Seridó

MPF recomenda novos estudos e audiências públicas para liberação do Complexo Eólico Chapecari, em Currais Novos e Acari

Foto: Getson Luiz/ Reprodução

Empreendimento pode prejudicar comunidades quilombolas e afetar áreas como o Cânion dos Apertados, que faz parte do Geoparque Seridó, recentemente reconhecido pela UNESCO.

O Ministério Público Federal (MPF), em Caicó (RN), emitiu recomendação, após análise de nota técnica elaborada pelo grupo Seridó Vivo, para que o Instituto de Desenvolvimento Sustentável e Meio Ambiente do Rio Grande do Norte (IDEMA) abstenha-se de emitir licenças ambientais para o Complexo Eólico Chapecari “até serem ultimados os debates sobre os impactos” da obra, com novas audiências públicas.

Segundo a recomendação, o MPF “com o auxílio técnico do Grupo Seridó Vivo, está convencido dos significativos impactos socioambientais” originados pelo Complexo Eólico Chapecari, que pretende instalar 88 aerogeradores, distribuídos em 11 parques eólicos, em uma área de 386,5 hectares entre os municípios de Acari e Currais Novos, no Seridó Potiguar.
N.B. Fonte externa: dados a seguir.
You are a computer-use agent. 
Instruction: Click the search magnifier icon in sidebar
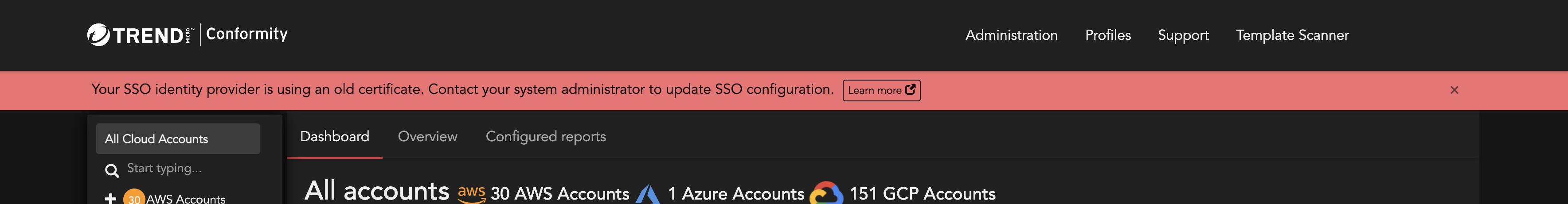pos(111,171)
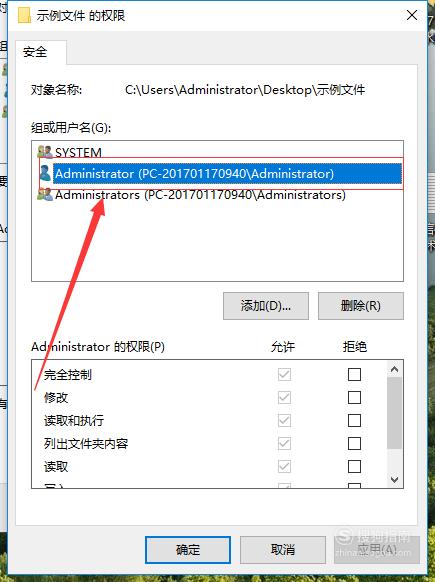The height and width of the screenshot is (582, 435).
Task: Select the SYSTEM group icon
Action: [45, 151]
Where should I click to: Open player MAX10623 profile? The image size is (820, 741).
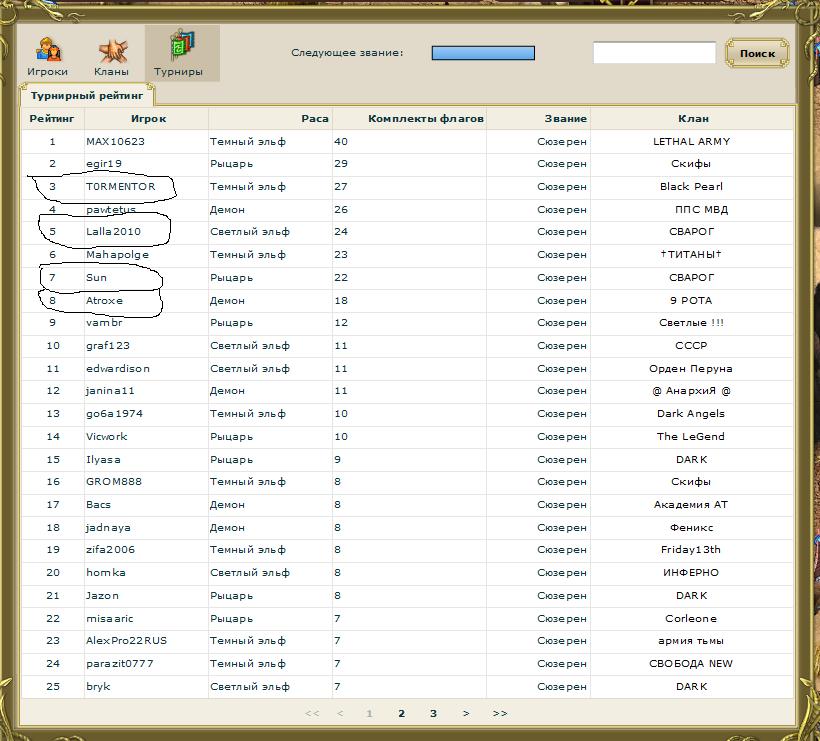[115, 141]
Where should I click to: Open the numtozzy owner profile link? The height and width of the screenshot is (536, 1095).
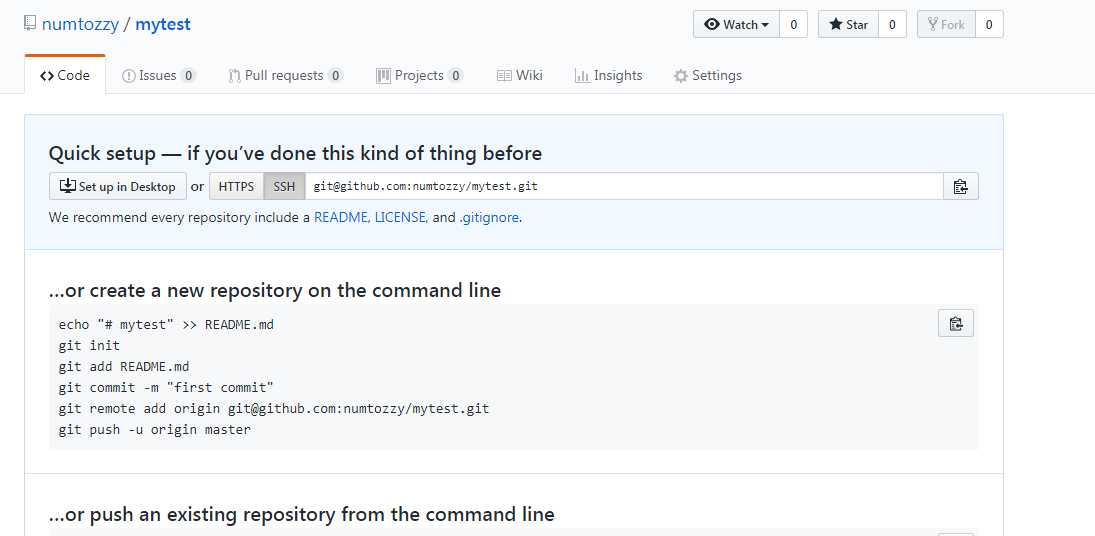coord(80,24)
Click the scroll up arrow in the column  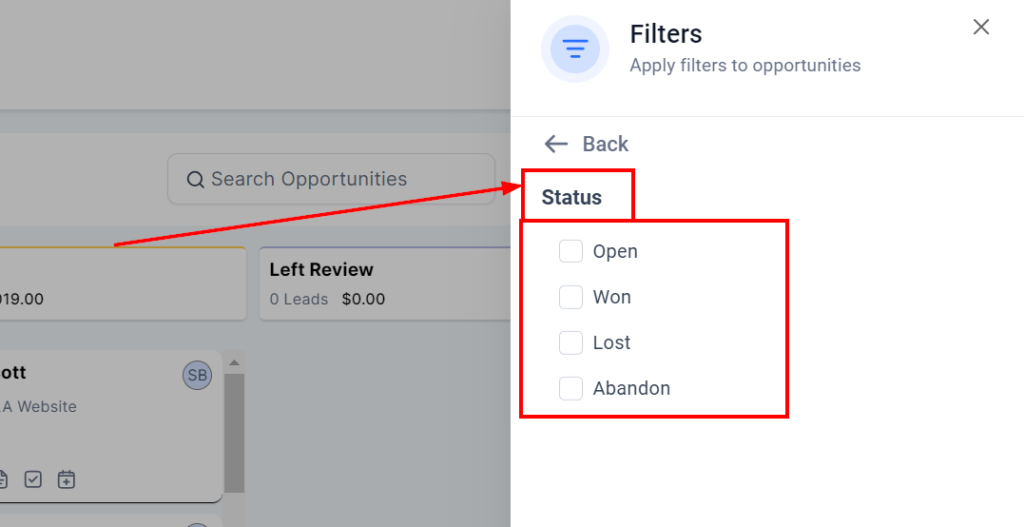(233, 363)
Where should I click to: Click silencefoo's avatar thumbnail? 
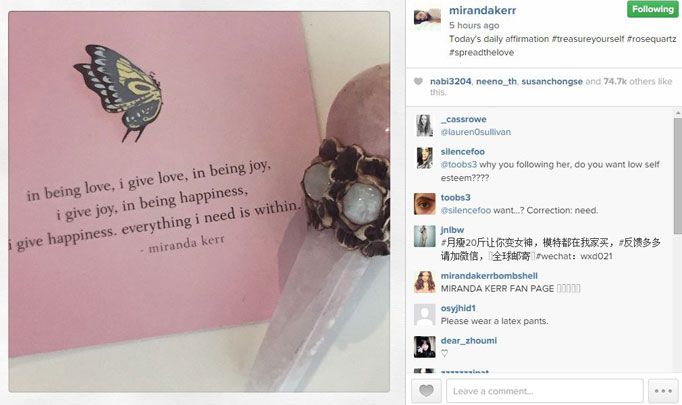[x=425, y=158]
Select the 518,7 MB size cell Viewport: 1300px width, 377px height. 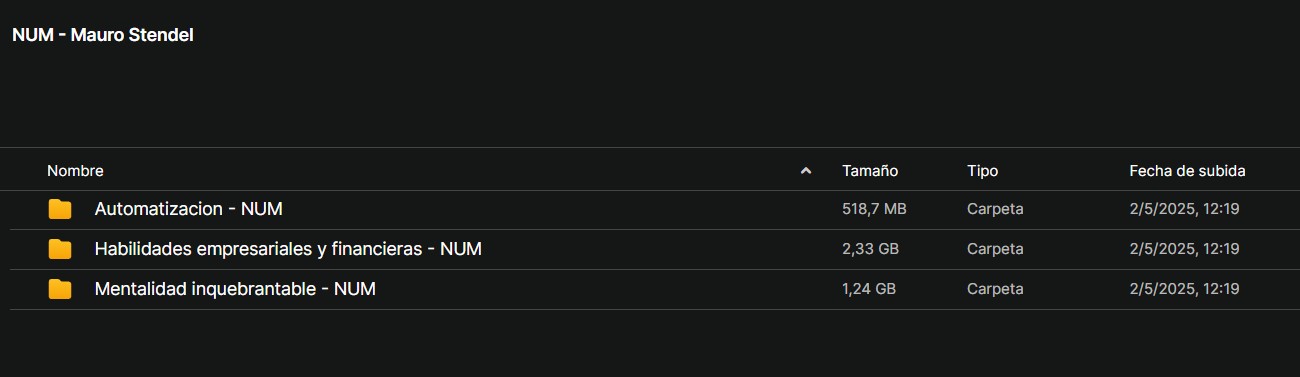coord(874,209)
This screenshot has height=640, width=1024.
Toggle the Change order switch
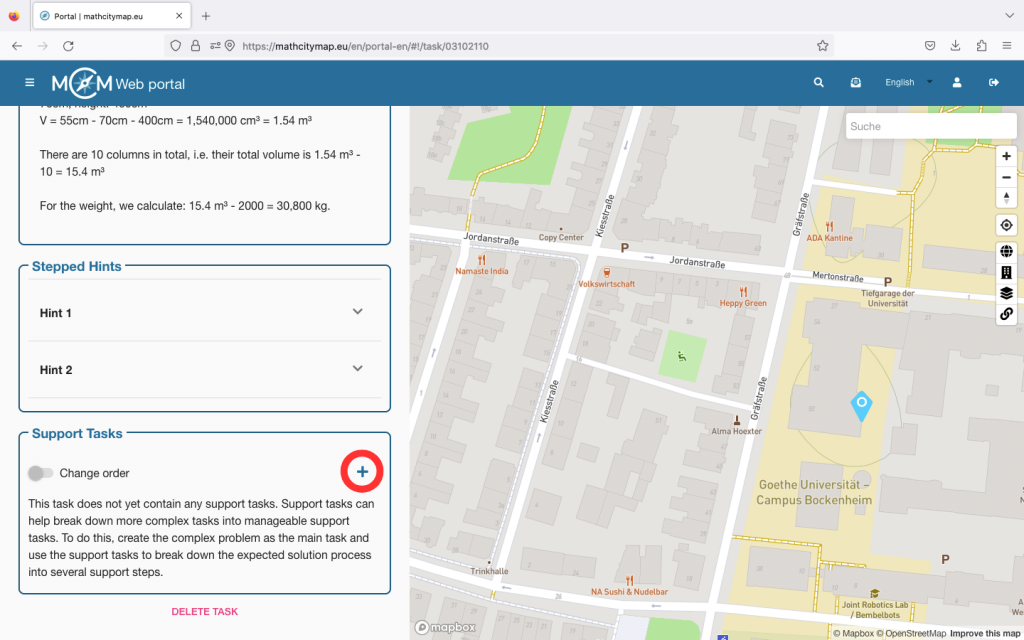coord(41,473)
O empreendimento poderá impactar três comunidades quilombolas do sertão do Rio Grande do Norte, causar prejuízos ao patrimônio arqueológico, à fauna e flora locais e afetar o Cânion dos Apertados, monumento natural muito procurado para o turismo de natureza e aventura e eleito, em votação popular, como uma das 7 maravilhas do Rio Grande do Norte. Os Apertados são ainda um dos 21 geossítios integrantes do Geoparque Seridó, reconhecido em abril de 2022 pela Unesco como de relevância mundial.
A recomendação, assinada nesta terça-feira, 28 de março, pela procuradora Maria Clara Lucena Dutra de Almeida, pede ainda a complementação dos estudos de licenciamento e a criação de unidade de conservação como compensação pelo empreendimento.
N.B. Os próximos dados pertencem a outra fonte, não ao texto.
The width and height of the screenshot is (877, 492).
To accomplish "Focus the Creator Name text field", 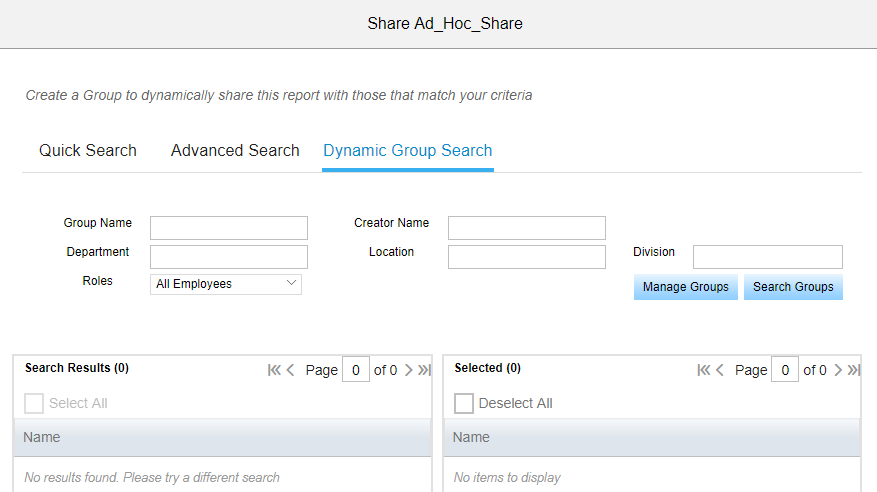I will click(527, 228).
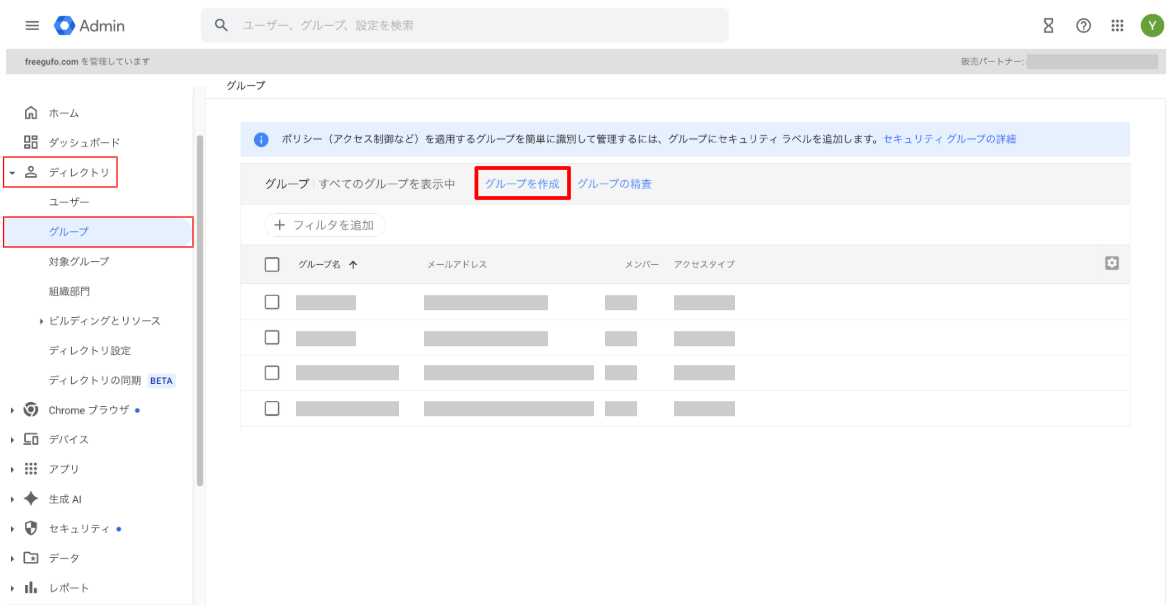Check the first group row checkbox
The image size is (1170, 605).
[271, 302]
A recomendação é um instrumento extrajudicial e não tem o poder de parar efetivamente o processo de licenciamento ou de impor obrigações ao IDEMA ou ao empreendedor. Caso os pedidos sejam ignorados, contudo, outras medidas podem ser tomadas, inclusive judiciais, por parte da Procuradoria da República em Caicó.
Novos estudos e audiências públicas
No texto, o MPF pede que novos avanços nas etapas do licenciamento ambiental da megaobra não sejam permitidos “até serem ultimados os debates sobre os impactos do citado empreendimento eólico, inclusive por meio de novas audiências públicas que permitam o efetivo diálogo com a população diretamente afetada e com estudiosos de notável conhecimento sobre a área atingida (a exemplo dos integrantes do Grupo Seridó Vivo)”.
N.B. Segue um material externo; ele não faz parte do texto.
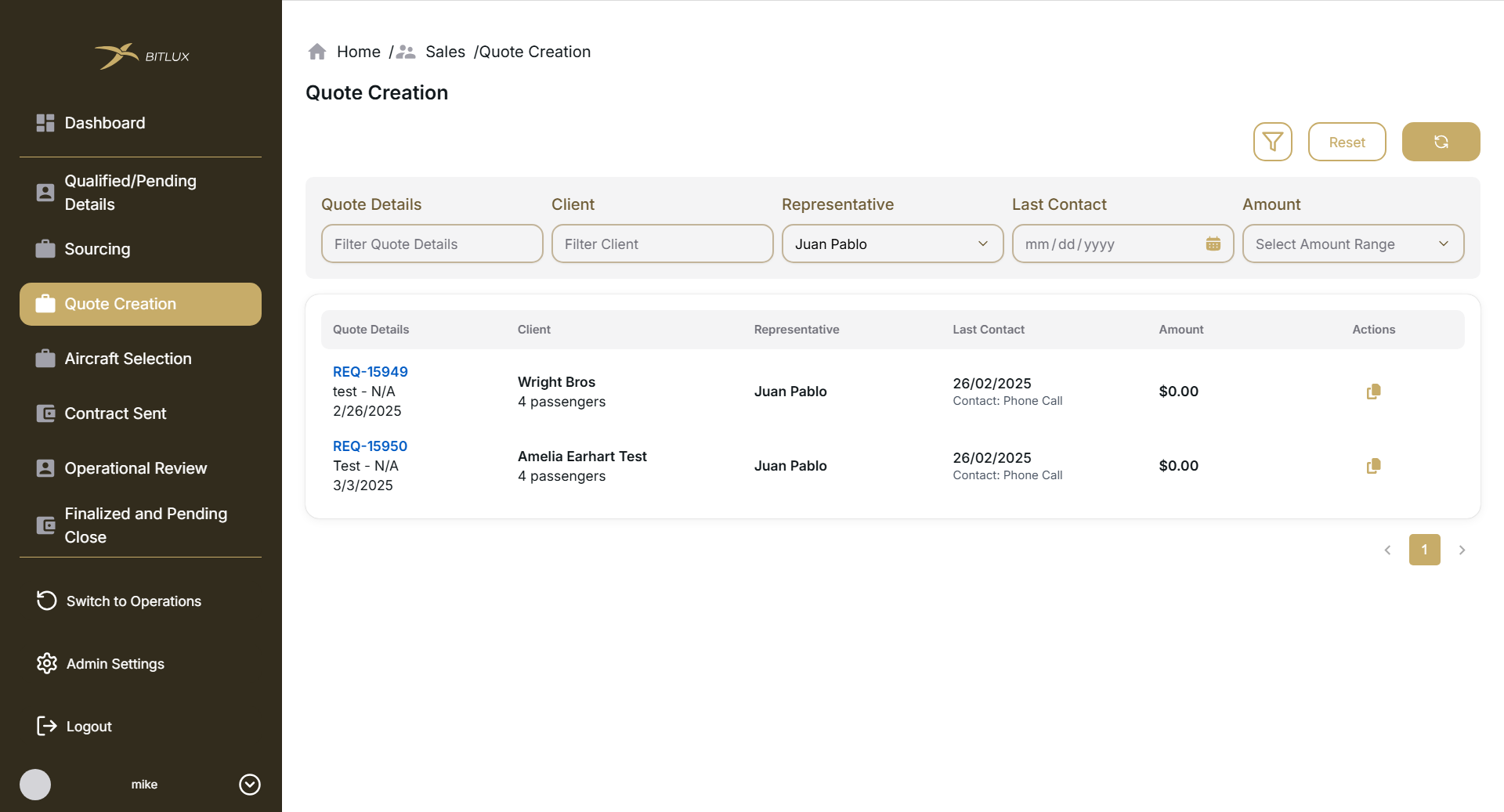Open Admin Settings gear
This screenshot has height=812, width=1504.
click(46, 663)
Além disso, o texto também recomenda que o IDEMA exija do empreendedor correções e complementações no Estudo de Impacto Ambiental e no Relatório de Impacto Ambiental (conhecidos como EIA-RIMA), com ênfase na discussão sobre os povos e comunidades tradicionais. A poucos quilômetros do empreendimento encontram-se as comunidades quilombolas Negros do Riacho, em Currais Novos, e Sítio Saco dos Pereira, em Acari. Certificada recentemente, a comunidade quilombola Queimadas, em Currais Novos, também poderia ser afetada.

Por fim, é recomendado que o IDEMA garanta, com recursos provenientes da compensação ambiental da obra, a criação de uma unidade de conservação no Seridó potiguar, devendo antes promover amplo debate com as comunidades envolvidas e com estudiosos que “contribuam efetivamente para o tema”, diz o texto, citando como exemplo os integrantes do Grupo Seridó Vivo.

Avanço dos empreendimentos eólicos
É a segunda vez que o Ministério Público Federal em Caicó emite recomendações ao IDEMA para suspender processos de licenciamento de eólicas após alertas emitidos pelos cientistas e ambientalistas do grupo Seridó Vivo. Em 2022, o Complexo Eólico Ventos de Santo Eduardo foi alvo de recomendação do MPF que, após nota técnica do Seridó Vivo, pediu ao IDEMA a suspensão de emissão de novas licenças para o empreendimento até que novos estudos fossem feitos.


O modo como as eólicas têm avançado sobre os sertões do Rio Grande do Norte e Paraíba é alvo de críticas por parte de grupos da sociedade civil, como o Seridó Vivo, que já analisou e apontou falhas e necessidades de complementações nos estudos de cinco empreendimentos. Incompletos, os levantamentos apresentados pelas empresas têm omitido diversas espécies animais, algumas inclusive em risco de extinção, assim como deixado de cumprir os protocolos de escuta e anuência de povos e comunidades tradicionais, e ignorado o rico patrimônio arqueológico da região.